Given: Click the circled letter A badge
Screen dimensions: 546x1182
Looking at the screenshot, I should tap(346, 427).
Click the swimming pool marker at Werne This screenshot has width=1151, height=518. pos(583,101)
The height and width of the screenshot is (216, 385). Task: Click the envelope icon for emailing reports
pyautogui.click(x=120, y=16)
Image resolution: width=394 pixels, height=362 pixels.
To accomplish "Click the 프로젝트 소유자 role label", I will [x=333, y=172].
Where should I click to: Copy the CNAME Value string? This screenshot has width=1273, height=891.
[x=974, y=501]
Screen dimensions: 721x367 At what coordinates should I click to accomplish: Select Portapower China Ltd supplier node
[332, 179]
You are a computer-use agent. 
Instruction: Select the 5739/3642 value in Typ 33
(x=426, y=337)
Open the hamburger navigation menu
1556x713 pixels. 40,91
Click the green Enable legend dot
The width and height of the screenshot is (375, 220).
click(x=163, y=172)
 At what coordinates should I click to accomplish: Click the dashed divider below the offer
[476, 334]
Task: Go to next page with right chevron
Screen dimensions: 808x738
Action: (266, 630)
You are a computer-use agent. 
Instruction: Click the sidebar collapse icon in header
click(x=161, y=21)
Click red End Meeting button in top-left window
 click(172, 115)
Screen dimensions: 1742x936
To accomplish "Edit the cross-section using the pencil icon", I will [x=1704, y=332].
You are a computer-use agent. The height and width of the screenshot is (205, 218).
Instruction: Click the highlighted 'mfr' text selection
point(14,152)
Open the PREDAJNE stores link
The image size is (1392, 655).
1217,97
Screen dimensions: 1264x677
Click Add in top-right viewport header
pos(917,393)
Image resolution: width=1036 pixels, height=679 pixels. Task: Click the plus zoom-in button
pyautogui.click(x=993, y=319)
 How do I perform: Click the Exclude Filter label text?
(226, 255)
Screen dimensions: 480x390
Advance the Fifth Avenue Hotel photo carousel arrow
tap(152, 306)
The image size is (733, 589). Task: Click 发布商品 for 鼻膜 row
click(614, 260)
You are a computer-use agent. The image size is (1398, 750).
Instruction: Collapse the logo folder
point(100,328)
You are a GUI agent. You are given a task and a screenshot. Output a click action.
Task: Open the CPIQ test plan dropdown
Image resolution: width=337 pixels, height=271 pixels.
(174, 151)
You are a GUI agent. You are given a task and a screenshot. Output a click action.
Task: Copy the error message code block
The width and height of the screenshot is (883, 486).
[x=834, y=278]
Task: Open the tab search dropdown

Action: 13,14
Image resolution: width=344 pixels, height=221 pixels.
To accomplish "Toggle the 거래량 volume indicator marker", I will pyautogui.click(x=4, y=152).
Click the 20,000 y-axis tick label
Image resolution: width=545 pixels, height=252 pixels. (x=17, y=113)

────

» Set task
Pull out each line of the data above that contains the word "resolution".

» Written reply
Image resolution: width=394 pixels, height=362 pixels.
Image resolution: width=1036 pixels, height=679 pixels. Task: Click the plus zoom-in button
Image resolution: width=337 pixels, height=271 pixels.
Image resolution: width=344 pixels, height=221 pixels.
Image resolution: width=545 pixels, height=252 pixels. (x=17, y=113)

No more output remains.